**Dataset records:**
====
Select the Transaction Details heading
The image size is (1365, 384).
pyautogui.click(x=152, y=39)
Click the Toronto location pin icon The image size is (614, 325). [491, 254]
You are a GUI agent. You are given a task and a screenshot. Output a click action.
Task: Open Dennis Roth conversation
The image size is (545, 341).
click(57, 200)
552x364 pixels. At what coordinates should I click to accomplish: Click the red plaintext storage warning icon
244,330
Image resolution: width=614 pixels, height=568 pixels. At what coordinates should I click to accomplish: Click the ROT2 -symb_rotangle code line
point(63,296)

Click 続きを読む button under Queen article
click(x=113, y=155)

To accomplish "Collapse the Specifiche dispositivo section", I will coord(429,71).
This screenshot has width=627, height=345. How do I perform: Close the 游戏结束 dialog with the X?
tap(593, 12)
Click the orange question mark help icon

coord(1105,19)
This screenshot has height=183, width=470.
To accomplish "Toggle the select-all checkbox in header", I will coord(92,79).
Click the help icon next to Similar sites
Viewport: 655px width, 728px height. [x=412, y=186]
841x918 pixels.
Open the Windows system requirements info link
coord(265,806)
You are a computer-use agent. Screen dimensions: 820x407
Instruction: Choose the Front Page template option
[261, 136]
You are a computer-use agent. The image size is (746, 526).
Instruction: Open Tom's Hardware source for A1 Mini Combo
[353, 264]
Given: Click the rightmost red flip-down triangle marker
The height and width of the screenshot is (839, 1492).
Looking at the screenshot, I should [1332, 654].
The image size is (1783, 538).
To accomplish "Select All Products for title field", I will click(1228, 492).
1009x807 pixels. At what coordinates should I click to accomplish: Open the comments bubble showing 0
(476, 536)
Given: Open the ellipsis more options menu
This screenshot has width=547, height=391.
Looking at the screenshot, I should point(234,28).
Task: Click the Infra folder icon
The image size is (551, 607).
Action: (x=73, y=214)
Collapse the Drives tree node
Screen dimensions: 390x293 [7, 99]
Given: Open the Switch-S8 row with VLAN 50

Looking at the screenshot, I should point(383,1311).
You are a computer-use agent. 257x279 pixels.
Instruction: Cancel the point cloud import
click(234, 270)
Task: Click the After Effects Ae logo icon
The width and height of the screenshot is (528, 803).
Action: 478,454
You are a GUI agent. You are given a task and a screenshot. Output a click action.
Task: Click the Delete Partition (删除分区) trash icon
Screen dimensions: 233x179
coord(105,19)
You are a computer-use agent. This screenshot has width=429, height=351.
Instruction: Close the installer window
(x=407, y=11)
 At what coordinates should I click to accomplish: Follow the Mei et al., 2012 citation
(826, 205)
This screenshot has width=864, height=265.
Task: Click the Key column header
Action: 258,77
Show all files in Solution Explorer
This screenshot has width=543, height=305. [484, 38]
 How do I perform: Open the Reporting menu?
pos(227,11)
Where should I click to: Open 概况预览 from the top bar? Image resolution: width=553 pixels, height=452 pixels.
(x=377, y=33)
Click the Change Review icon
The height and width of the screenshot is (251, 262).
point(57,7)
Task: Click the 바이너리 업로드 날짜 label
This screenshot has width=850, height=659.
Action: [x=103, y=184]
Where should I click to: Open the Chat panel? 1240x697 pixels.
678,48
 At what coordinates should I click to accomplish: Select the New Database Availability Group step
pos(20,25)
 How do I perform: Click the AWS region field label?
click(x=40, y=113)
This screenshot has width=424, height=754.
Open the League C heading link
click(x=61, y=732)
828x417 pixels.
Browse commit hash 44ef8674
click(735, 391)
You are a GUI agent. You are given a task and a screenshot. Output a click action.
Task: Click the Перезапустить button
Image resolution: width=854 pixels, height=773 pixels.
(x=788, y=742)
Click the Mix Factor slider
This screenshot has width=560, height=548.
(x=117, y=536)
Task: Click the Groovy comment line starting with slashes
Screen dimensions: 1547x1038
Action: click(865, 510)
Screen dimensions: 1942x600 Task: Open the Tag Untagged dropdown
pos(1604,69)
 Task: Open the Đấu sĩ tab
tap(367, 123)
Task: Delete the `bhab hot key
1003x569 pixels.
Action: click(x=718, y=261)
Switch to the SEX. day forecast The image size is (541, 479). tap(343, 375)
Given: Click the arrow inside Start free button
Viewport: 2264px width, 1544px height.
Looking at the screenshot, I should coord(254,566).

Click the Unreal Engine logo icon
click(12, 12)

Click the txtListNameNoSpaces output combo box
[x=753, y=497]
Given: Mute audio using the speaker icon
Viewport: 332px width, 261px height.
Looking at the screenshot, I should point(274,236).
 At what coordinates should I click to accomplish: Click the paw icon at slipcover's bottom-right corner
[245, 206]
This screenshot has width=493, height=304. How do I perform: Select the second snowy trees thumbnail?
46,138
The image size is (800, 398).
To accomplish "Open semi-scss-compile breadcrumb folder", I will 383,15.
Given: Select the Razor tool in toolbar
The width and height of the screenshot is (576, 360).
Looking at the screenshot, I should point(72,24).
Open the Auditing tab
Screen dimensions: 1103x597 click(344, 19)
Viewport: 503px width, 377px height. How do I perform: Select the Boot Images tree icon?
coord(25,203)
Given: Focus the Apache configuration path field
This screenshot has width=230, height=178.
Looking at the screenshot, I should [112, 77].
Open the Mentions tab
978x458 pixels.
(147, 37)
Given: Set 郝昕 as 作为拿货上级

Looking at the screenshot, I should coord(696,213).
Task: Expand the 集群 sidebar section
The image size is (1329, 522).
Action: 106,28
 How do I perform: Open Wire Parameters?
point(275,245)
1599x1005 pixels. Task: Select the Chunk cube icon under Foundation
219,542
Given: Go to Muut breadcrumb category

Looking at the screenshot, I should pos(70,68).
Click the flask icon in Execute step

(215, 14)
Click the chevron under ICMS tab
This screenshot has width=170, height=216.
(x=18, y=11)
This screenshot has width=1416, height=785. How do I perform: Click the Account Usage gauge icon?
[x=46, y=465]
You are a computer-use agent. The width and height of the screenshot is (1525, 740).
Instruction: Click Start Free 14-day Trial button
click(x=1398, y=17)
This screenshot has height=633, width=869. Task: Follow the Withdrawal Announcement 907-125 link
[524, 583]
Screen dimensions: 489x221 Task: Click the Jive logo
====
**Problem:**
Transcribe the lines of the listing above verbatim, beginning at the line that contains "1599x1005 pixels. Task: Select" and stopping after the line that contains "(x=18, y=11)".

**The completed task:**
1599x1005 pixels. Task: Select the Chunk cube icon under Foundation
219,542
Given: Go to Muut breadcrumb category

Looking at the screenshot, I should pos(70,68).
Click the flask icon in Execute step

(215, 14)
Click the chevron under ICMS tab
This screenshot has width=170, height=216.
(x=18, y=11)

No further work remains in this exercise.